-- PROBLEM STATEMENT --
Copy the lines of the entries below without any change, starting at the line that contains "#xml (444, 434)" and running through the final line of the entries, both of those lines included.

-- INPUT FOR THIS TASK --
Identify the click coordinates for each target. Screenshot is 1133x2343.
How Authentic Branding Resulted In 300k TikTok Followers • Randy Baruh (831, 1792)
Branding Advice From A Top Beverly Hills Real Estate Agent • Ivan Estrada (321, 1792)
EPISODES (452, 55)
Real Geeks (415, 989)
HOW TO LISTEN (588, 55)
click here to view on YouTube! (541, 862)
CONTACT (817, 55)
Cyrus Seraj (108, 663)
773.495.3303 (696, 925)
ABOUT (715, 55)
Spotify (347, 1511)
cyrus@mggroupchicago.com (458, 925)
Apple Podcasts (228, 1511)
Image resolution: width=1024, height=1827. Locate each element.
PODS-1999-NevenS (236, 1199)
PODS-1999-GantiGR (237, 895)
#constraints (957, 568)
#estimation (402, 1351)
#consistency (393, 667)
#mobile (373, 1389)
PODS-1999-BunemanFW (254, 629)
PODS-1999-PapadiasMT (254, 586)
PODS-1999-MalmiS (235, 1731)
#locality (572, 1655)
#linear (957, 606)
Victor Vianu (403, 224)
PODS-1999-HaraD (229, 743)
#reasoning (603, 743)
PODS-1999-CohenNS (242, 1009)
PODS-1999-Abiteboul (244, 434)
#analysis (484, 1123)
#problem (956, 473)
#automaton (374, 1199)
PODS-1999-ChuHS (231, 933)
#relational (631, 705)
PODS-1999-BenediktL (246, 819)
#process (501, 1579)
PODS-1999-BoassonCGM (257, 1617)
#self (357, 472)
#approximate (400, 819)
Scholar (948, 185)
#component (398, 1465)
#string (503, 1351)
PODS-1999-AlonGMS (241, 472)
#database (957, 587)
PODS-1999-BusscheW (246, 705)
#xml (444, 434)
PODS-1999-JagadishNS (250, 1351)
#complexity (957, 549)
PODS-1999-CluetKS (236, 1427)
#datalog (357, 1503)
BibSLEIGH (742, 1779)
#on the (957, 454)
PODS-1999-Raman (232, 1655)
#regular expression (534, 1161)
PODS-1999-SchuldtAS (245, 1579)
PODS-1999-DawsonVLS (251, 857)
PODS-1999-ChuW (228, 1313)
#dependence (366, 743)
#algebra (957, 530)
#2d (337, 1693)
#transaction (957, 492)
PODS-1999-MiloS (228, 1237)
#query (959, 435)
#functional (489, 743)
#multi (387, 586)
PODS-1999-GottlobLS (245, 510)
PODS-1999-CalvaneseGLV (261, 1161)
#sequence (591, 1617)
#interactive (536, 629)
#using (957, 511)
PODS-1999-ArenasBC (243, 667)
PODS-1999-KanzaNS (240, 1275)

-- COMPLETE RESPONSE --
#xml (444, 434)
PODS-1999-JagadishNS (250, 1351)
#complexity (957, 549)
PODS-1999-CluetKS (236, 1427)
#datalog (357, 1503)
BibSLEIGH (742, 1779)
#on the (957, 454)
PODS-1999-Raman (232, 1655)
#regular expression (534, 1161)
PODS-1999-SchuldtAS (245, 1579)
PODS-1999-DawsonVLS (251, 857)
PODS-1999-ChuW (228, 1313)
#dependence (366, 743)
#algebra (957, 530)
#2d (337, 1693)
#transaction (957, 492)
PODS-1999-MiloS (228, 1237)
#query (959, 435)
#functional (489, 743)
#multi (387, 586)
PODS-1999-GottlobLS (245, 510)
PODS-1999-CalvaneseGLV (261, 1161)
#sequence (591, 1617)
#interactive (536, 629)
#using (957, 511)
PODS-1999-ArenasBC (243, 667)
PODS-1999-KanzaNS (240, 1275)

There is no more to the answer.